▶ **Brano**
:::

Se le vostre serate sono libere, è lì che di solito va la maggior parte del budget e del tempo di un viaggio a Rovaniemi: una
caccia all’aurora boreale fuori città in minibus
in una notte serena, un più raccolto
tour privato dell’aurora boreale
se preferite dettare il vostro ritmo, oppure, di giorno, un breve
giro con husky e renne
che si abbina naturalmente a una mattinata trascorsa a piedi nel centro. Nulla di tutto ciò compete con la visita alla chiesa per il tempo; una passeggiata che comprende la chiesa, il fiume e l’Arktikum si inserisce facilmente in una mattinata prima di un’attività pomeridiana o di un tour serale.
Una nota sulle aspettative
La delusione più diffusa riportata dai visitatori è arrivare aspettandosi un monumento storico e trovare un semplice edificio in mattoni degli anni ‘50 che, dall’esterno, potrebbe sembrare la palestra di una scuola. Quella reazione riguarda aspettative non allineate, non un difetto dell’edificio. Entrate per l’affresco, non per la facciata.

:::

▶ **Completa quanto segue**
1. Traduci in inglese questa frase del brano su Rovaniemi: «Quella reazione riguarda aspettative non allineate, non un difetto dell’edificio.»
2. Indica se ciascuna affermazione concorda con il brano su Rovaniemi. Rispondi sì o no e cita le parole del brano che lo stabiliscono.
(a) L’edificio della chiesa risale agli anni Cinquanta.
(b) Il brano consiglia di entrare in chiesa per vedere la facciata.
(c) Il tour privato dell’aurora boreale è proposto a chi preferisce dettare il proprio ritmo.
3. Trascrivi fedelmente il passo del brano su Rovaniemi compreso tra "Se le vostre" e "un tour serale.", estremi inclusi.

Voci salvate

:::

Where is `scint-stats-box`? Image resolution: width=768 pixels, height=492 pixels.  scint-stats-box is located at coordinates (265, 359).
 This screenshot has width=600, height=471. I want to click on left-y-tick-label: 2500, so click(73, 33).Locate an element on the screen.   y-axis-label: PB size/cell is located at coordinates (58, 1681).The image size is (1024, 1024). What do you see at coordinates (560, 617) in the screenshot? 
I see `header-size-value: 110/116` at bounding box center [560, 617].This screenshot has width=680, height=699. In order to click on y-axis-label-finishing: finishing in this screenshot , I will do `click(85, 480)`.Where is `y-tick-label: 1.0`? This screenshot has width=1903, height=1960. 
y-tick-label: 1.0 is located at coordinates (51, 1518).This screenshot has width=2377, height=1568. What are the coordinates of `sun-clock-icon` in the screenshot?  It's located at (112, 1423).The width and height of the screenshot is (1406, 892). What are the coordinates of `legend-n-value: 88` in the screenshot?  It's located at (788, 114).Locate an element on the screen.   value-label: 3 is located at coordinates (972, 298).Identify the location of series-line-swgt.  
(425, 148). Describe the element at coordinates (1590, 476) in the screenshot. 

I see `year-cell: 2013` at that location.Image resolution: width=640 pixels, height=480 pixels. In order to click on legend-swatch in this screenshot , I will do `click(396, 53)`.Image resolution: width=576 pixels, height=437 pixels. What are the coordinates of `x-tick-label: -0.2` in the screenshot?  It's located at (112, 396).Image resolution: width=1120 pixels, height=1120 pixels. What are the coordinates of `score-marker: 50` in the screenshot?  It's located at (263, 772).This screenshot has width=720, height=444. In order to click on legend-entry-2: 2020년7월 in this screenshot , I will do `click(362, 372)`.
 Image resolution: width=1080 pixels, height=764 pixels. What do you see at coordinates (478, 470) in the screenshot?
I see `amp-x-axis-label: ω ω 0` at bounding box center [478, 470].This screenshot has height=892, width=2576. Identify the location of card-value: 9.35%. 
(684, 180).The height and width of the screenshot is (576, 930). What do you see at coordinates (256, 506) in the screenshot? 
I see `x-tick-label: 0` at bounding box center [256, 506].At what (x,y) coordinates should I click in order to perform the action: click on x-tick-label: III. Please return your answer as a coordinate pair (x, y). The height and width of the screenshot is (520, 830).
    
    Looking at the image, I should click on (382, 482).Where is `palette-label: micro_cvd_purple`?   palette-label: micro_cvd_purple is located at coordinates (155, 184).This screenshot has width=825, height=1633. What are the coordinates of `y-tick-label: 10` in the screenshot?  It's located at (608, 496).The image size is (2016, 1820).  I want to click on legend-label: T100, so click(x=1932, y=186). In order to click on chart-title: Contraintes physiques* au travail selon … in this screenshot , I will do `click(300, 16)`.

:::

▶ **Soluzioni**
1. That reaction is about mismatched expectations, not a flaw in the building.

2.
(a) Sì: «un semplice edificio in mattoni degli anni ‘50»
(b) No: «Entrate per l’affresco, non per la facciata.»
(c) Sì: «tour privato dell’aurora boreale se preferite dettare il vostro ritmo»

3.
Se le vostre serate sono libere, è lì che di solito va la maggior parte del budget e del tempo di un viaggio a Rovaniemi: una
caccia all’aurora boreale fuori città in minibus
in una notte serena, un più raccolto
tour privato dell’aurora boreale
se preferite dettare il vostro ritmo, oppure, di giorno, un breve
giro con husky e renne
che si abbina naturalmente a una mattinata trascorsa a piedi nel centro. Nulla di tutto ciò compete con la visita alla chiesa per il tempo; una passeggiata che comprende la chiesa, il fiume e l’Arktikum si inserisce facilmente in una mattinata prima di un’attività pomeridiana o di un tour serale.